You mean if the second instruction was the one who was using the alpha component ?
Answer: it would use the blue component ie r0.b
And if alpha it had to be mapped to an rgb instruction (in register combiners you can use an alpha component as an input of the rgb stage) you would use r0.rgb which all components have the (same) dot3 result.

[This message has been edited by vincoof (edited 01-29-2003).]

Sorry I wasn’t clear. What I mean is, what if the second instruction did NOT use the alpha component we want to save, but did use the alpha combiner for something else. For example:

dp3 r0.rgba, t0, t1

mul r0.rgb, r0, t0
+add t0.a, c0.a, c0.a

add r0.a, r0, t1

There is no way to save the dot product result to the alpha channel in the second combiner, and no way to access that data in the third combiner as it has been overwritten.
It is also no good to do the second instruction in the third combiner and the third in the fourth, and use the second combiner to do the “mov r0.a, r0.b”. This is because we then cannot guarantee that an 8 instruction program will wit in 8 combiners.

I realize this would be a very rare situation, but it can occur.

You mean that :
mul r0.rgb, r0, t0
add t0.a, c0.a, c0.a

should fit in a single combiner (mul for rgb stage and add for alpha stage) ?
Well, according to the “line-by-line” concept, I would let it fit into 2 different combiners.

But if you really want to allow the program to “group” instructions, then obviously dot3_rgba is a real problem as you described above.

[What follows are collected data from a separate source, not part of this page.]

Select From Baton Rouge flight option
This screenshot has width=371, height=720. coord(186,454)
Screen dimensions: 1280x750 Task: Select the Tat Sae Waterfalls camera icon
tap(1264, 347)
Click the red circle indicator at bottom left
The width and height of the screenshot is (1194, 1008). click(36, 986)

Though there is still the other solution (that I don’t like, but oh well) : with your shader language you could specify that “all instructions use 1 combiner except the dot3_rgba instruction which uses 2 combiners”.

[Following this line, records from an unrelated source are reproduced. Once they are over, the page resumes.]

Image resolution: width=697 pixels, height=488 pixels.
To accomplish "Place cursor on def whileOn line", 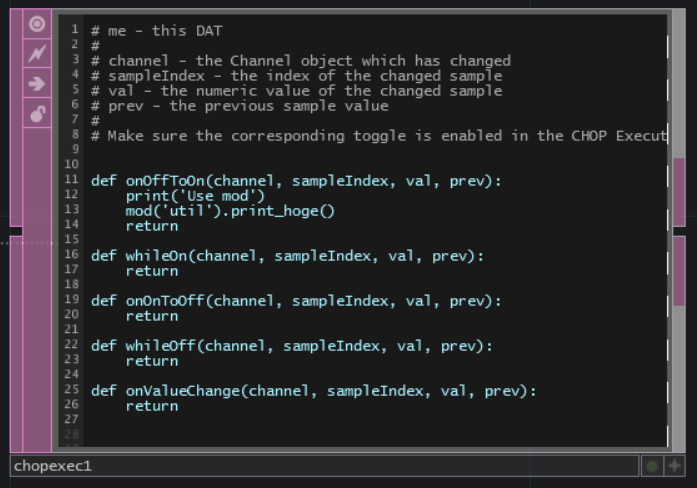I will [287, 256].

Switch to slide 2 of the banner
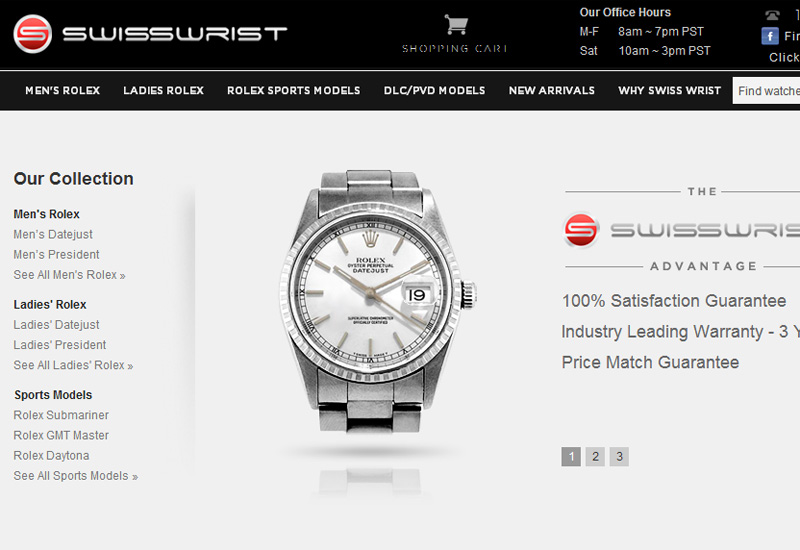595,457
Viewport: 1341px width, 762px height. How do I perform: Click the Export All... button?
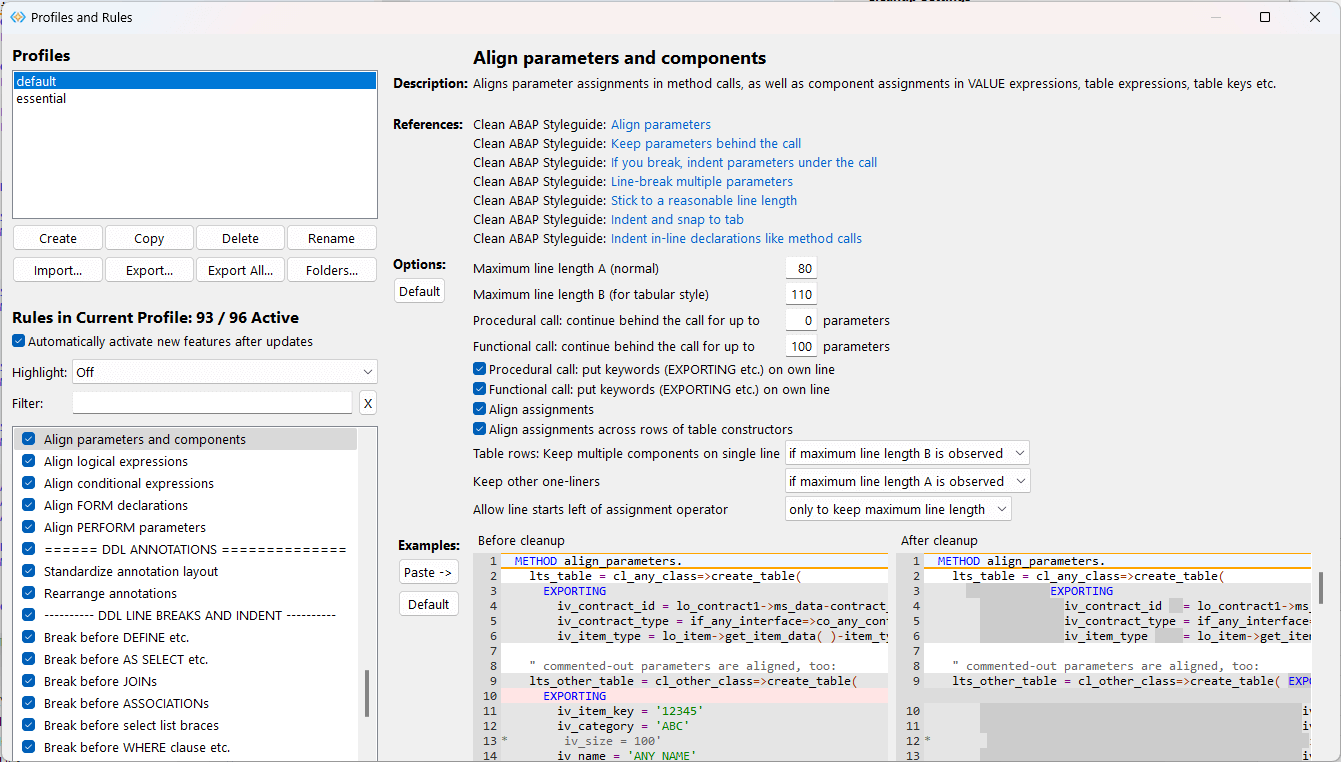(240, 270)
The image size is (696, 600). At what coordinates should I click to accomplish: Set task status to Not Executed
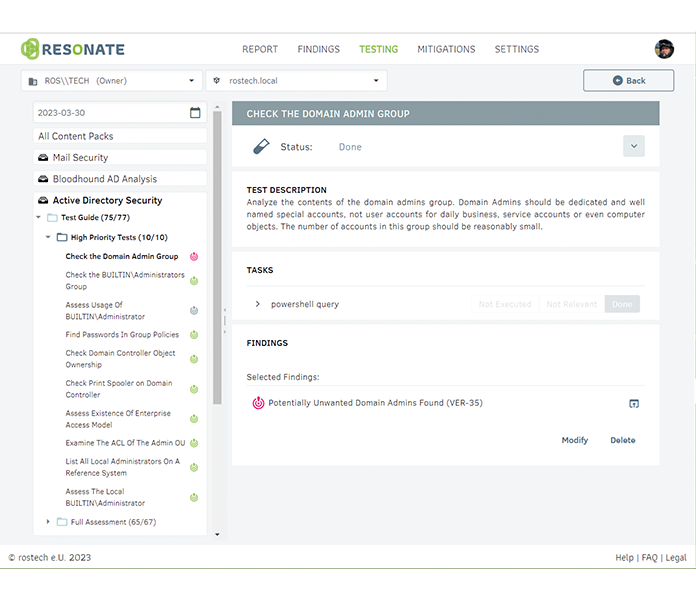tap(504, 304)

[EDIT] I’ve read pixel shader terminology again and now I see exactly your problem. Even though this problem is not likely to appear easily, it can happen. Please let me apologize for wasting your time because of my bad pixel shader knowledge.

[This message has been edited by vincoof (edited 01-29-2003).]

Originally posted by vincoof:
Please let me apologize for wasting your time.

That’s OK. The discussion has helped me to think further about the problem, even though I do not see a solution.

The thing is, sometimes you can play with the capabilities of register combiners. For instance, the co-issued instruction you presented :

dp3 r0.rgba, t0, t1

mul r0.rgb, r0, t0
+add t0.a, c0.a, c0.a

add r0.a, r0, t1

there is a solution :
stage 1 :

  • rgb : compute dot product
  • alpha : discard
    stage 2 :
  • rgb : compute mul
  • alpha : set c0.a in A, set two (eg from a constant) in B, set r0.b in C and set one in D, then output “AB” in t0.a and output “CD” in r0.a
    stage 3 :
  • rgb : discard
  • alpha : compute add

But I doubt such trick is always possible.
Though, when detected, such trick can save a combiner stage for a significant number of co-issues.

btw, I’ve heard of a GF3/4 pixel shader bug that forbids usage of co-issued instruction in the last (8th) instruction. Could it be a GeForce limitation that is representative of that dot product problem ?

[This message has been edited by vincoof (edited 01-29-2003).]

Originally posted by vincoof:
[b]btw, I’ve heard of a GF3/4 pixel shader bug that forbids usage of co-issued instruction in the last (8th) instruction. Could it be a GeForce limitation that is representative of that dot product problem ?

[/b]

That seems to be fixed in later drivers, so it doesn’t appear to be a hardware limitation.
At the moment, I think i will just say that “The dp3 instruction writes to the r, g and b components only”, and let the program do any moving into alpha that it requres.
Unless someone can tell be a better solution…

Since every combiner can do two dot products simultanously, you can calculate your dot product twice in the same combiner and output it to two different registers. This way the result can ‘survive’ in this second copy if anything changes the first. Of course you need a free register for this, but remember that you have eight registers that you can write to (primary, secondary, spare0, spare1, tex0-tex3).

I just realized that unless you coissue a lerp or mad with the next rgb instruction after your dot product you only need A and B inputs to do this alpha operation. Then you can use C and D to just move the dot product result from the blue to the alpha component.

Kuba

[This message has been edited by coop (edited 01-30-2003).]